In this analysis, using a newly developed electronic assessment tool (OPCRIT+), we identified a six-component symptom structure underlying the psychopathology recorded in a large, mixed-diagnostic, inpatient cohort. Using component scores to indicate severity, we demonstrated distinct symptom profiles across different clinical diagnoses for five of the six components. Furthermore, these severity scores provided significant predictive value, which was more informative than diagnosis, for a range of clinical outcome measures.
The component structure we extracted is similar to those reported in studies using the original OPCRIT for this purpose 
. In fact, the five most commonly reported components (or factors) in those studies were also extracted in our PCA: mania, depression, negative symptoms, disorganization and positive symptoms (although the specific OPCRIT items associated with these components varies somewhat across studies). This similarity occurred despite the fact that over half of the patients in our study belonged to diagnostic categories outside the psychotic and affective spectrum, from where cohorts in the other studies were drawn. One notable difference in our component structure however, was the extraction of an ‘anxiety’ component. This occurred due to the additional items in OPCRIT+ allowing the diagnosis of anxiety spectrum disorders.
The extracted components explained 46% of the variance in the symptom data being recorded. This is at the lower end of the range seen in the studies cited above (mean: 52.2% range: 39–71%). There are a number of possible explanations for this. For example, it may be because our PCA contained ratings from a large number of doctors, whereas those in the cited studies typically contained far fewer raters. Alternatively, it could have resulted from the addition of patients whose primary diagnosis was outside the psychotic and affective spectrum and who may have presented with more heterogeneous symptom profiles. Despite this, the successful extraction of an underlying component structure is a vital first step in onward use of the data.

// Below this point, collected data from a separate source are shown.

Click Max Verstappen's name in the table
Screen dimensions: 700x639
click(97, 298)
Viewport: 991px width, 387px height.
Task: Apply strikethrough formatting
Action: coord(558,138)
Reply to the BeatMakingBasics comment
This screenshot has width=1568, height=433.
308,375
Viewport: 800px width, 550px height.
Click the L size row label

Following the PCA, we created component scores for all subjects to indicate severity levels on each of the six symptom dimensions. We then investigated the distributions of these scores as a function of clinical diagnosis. There were distinct distributions, by diagnosis, for five out of the six components, demonstrated by different median scores and proportions of ‘high-scorers’. Scores on the anxiety dimension did not differ in these respects, indicating that doctors were rating all in-patients as having similar levels of anxiety. Different distributions of symptoms between diagnoses would be expected and support the construct validity of measuring symptom severity in this way. It is notable though, from inspection of the median and inter-quartile range figures, that there was substantial symptom heterogeneity within diagnoses. This variability, in its most extreme form meant that, for example, there were patients with a diagnosis of F10 ‘Mental and behavioural disorders due to use of alcohol’ in the upper and lower 5% of scores on four out of the six dimensions (positive symptoms, mania, depression and anxiety).

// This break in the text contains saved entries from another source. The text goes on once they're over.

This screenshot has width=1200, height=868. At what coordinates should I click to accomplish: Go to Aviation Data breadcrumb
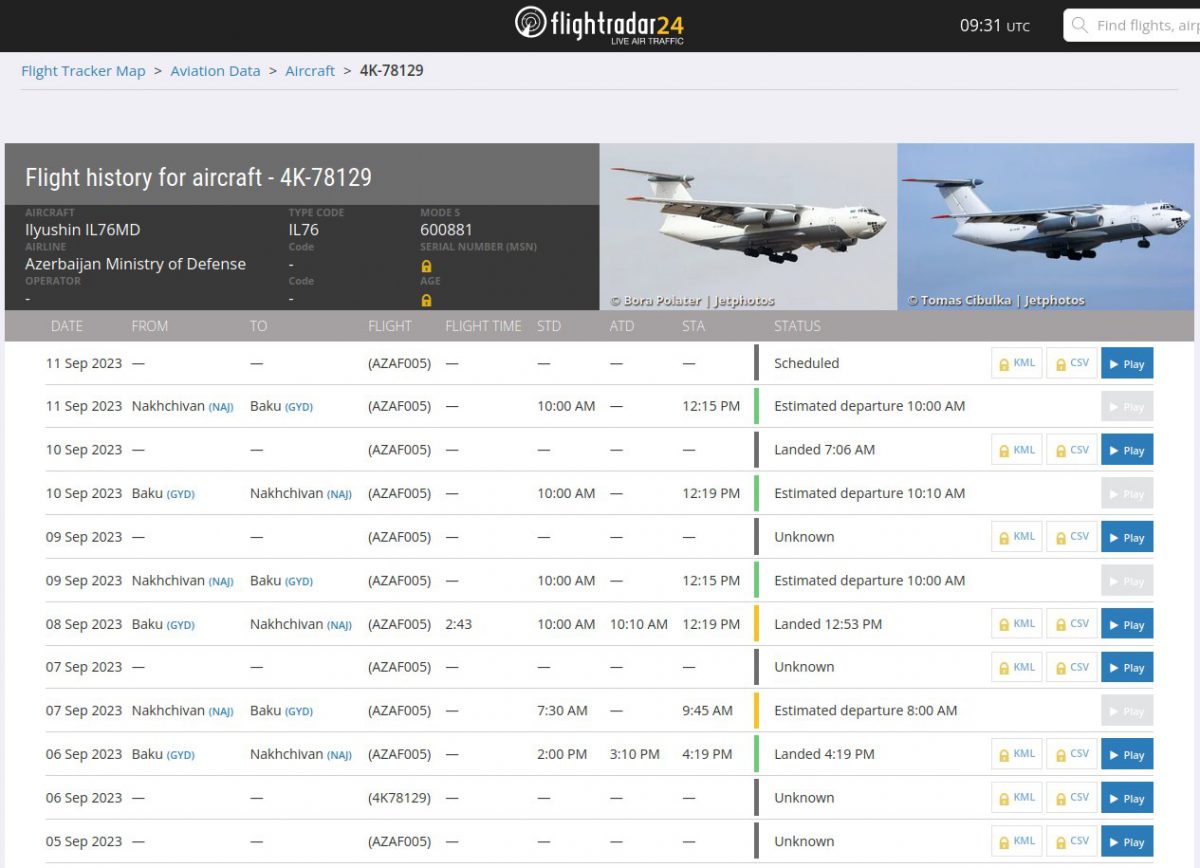coord(215,71)
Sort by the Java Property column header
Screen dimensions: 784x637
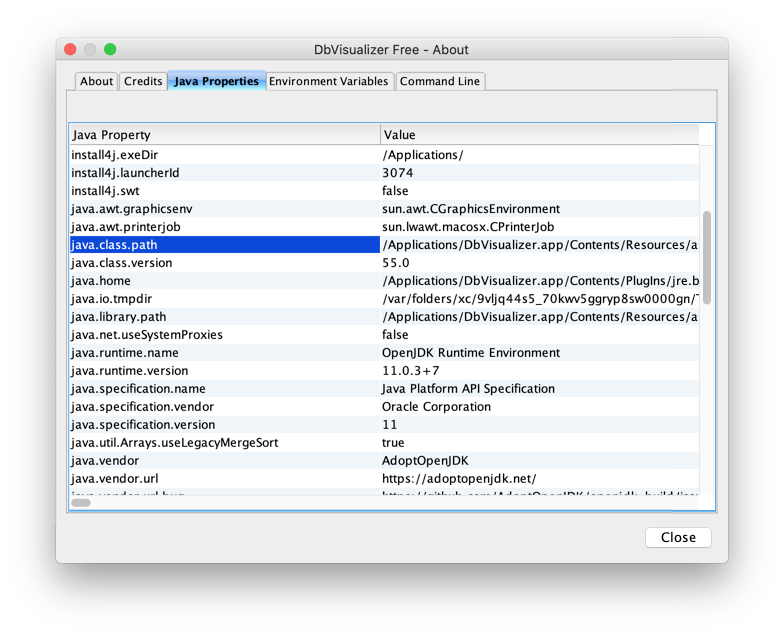[224, 135]
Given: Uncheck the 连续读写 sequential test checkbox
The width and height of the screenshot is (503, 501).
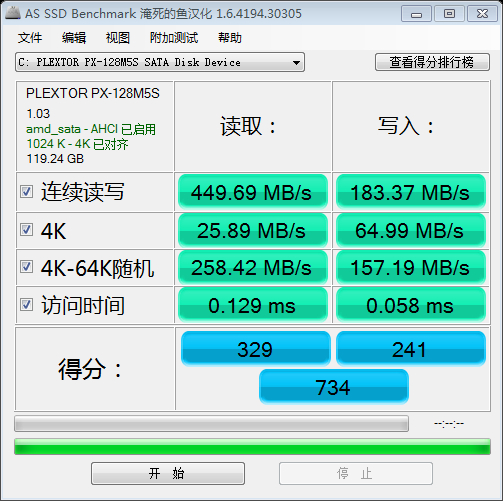Looking at the screenshot, I should pos(26,192).
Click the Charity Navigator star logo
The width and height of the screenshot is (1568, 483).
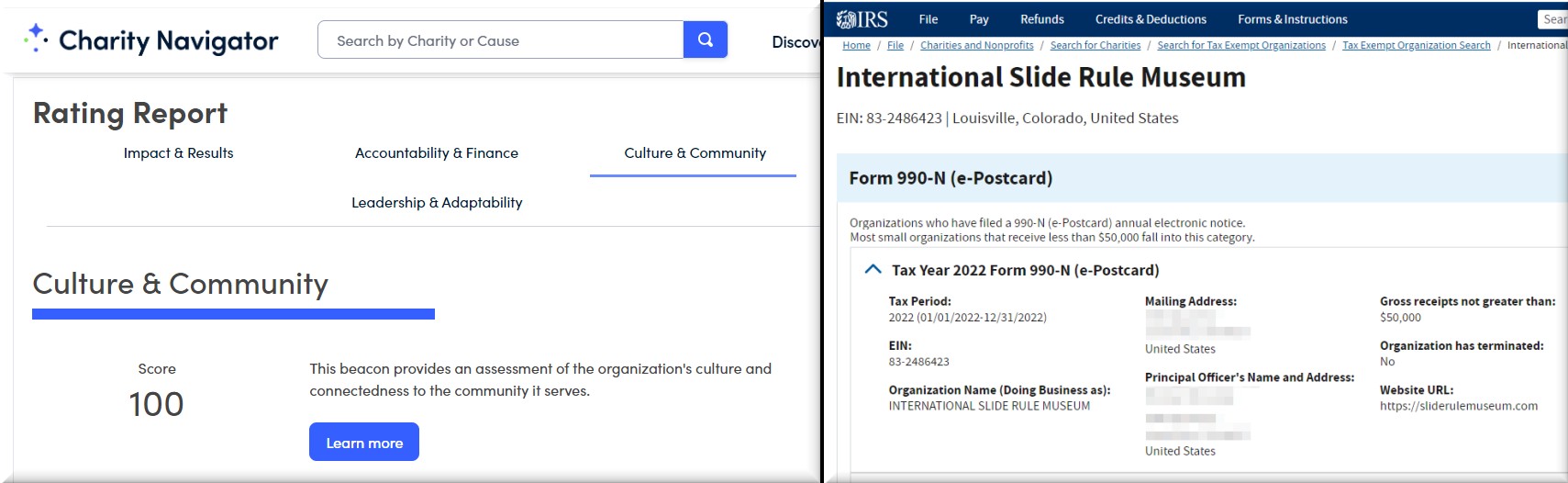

We then investigated the predictive power of component scores by following an existing literature whose aim has been to establish the superiority of dimensional, categorical or combinatorial representations of psychopathology. There were five clinical outcome measures where dimensional representations of illness alone provided the best model, whereas there was only one measure where a categorical representation alone was best. There were no measures where a combined approach provided the best solution. The superiority of dimensional over categorical representations of psychopathology, as demonstrated here, is in agreement with other studies which have asked this question using the original OPCRIT 
; although one study concluded that combinatorial approaches were best 
. It is important to note however, in relation to the above observations, that we were using ICD diagnoses collapsed to the 2-digit level (due to variation in the way clinical diagnoses were documented). It may be, that at the three digit level or higher (e.g. F10.52), categorical representations of psychopathology would exhibit greater predictive power as well as less symptom heterogeneity.

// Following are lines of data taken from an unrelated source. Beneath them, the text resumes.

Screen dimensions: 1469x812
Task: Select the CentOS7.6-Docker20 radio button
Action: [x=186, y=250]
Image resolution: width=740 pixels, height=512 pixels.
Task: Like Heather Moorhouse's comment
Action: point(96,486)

Despite their overall superiority to diagnosis in this analysis, the predictive value of the component scores, for this set of clinical outcome variables, was only modest (indicated by low R2 values and eight measures having no association with the ‘symptoms only’ model). It is therefore important that the utility of this approach in other research realms (e.g. biomarker research) is explored further, particularly as one intended use of the data will be to characterize associated biological and neuroimaging information being gathered in a Bioresource (Biobank) operated by the trust and its partners. It may be that categorical or combinatorial representations of psychopathology are more appropriate for other research areas. Crucially though, via the adoption of OPCRIT+ by SLaM, researchers will now have access to both symptom and diagnosis data recorded in the clinic.
In summary, our analysis has demonstrated that using OPCRIT+, symptom data being routinely recorded across a broad diagnostic spectrum within inpatient settings can be reused to represent severity levels on psychopathological dimensions. This has been achieved despite the very different methodological circumstances between our study and the previous use of OPCRIT for this purpose. Symptom dimensions are applicable across a variety of research and clinical applications and have the potential to add significant explanatory power to many types of analyses.